Hey, keadaan ini tidak hanya ada
pada pengguna kendaraan pribadi. Sumpah serapah juga akan terjadi di angkutan
umum. Misalnya saja anda naik bis, rebutan masuk ke dalam bis demi sebuah kursi
bisa jadi akan terjadi pertengkaran. Atau anda memilih naik KRL, yang
seringkali terlambat dari jadwal ataupun kondisi pendingin udara yang tidak
bekerja sempurna. Ya, saya sendiri adalah pengguna KRL setiap hari. Memang saya
sadari kondisi ini cukup membuat frustasi, panas, terlambat. Saya masih bisa
bersyukur tidak kena macet di jalanan ibukota. Perjalanan KRL saya hanya 50 menit,
dan dari stasiun hanya 5 menit ke kantor menggunakan ojek. Nyaris bebas
frustasi. Terlebih kantor saya tidak ketat dalam aturan jam masuk. Hanya
masalah etika dan hanya di pelototin oleh Project
Secretary – saya bekerja di kantor project-.

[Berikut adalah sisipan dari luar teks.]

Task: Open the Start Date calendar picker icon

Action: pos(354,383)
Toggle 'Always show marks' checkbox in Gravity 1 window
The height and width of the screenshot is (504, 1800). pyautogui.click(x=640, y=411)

Saya tidak munafik, saya juga
beberapa kali –kalau tidak mau dibilang sering- frustasi dijalanan. Tapi
setelah saya membaca tulisan dari forum tersebut, ada baiknya kita menyimpan
kecamuk emosi yang ada di pikiran. Hindari benturan, dan jikalau ada tidak usah
memperpanjang urusan –kecuali memang ada kerusakan yang berefek lumayan-.
Istighfar saja jika terjadi sesuatu yang memancing emosi.
Allah bersama orang-orang yang sabar.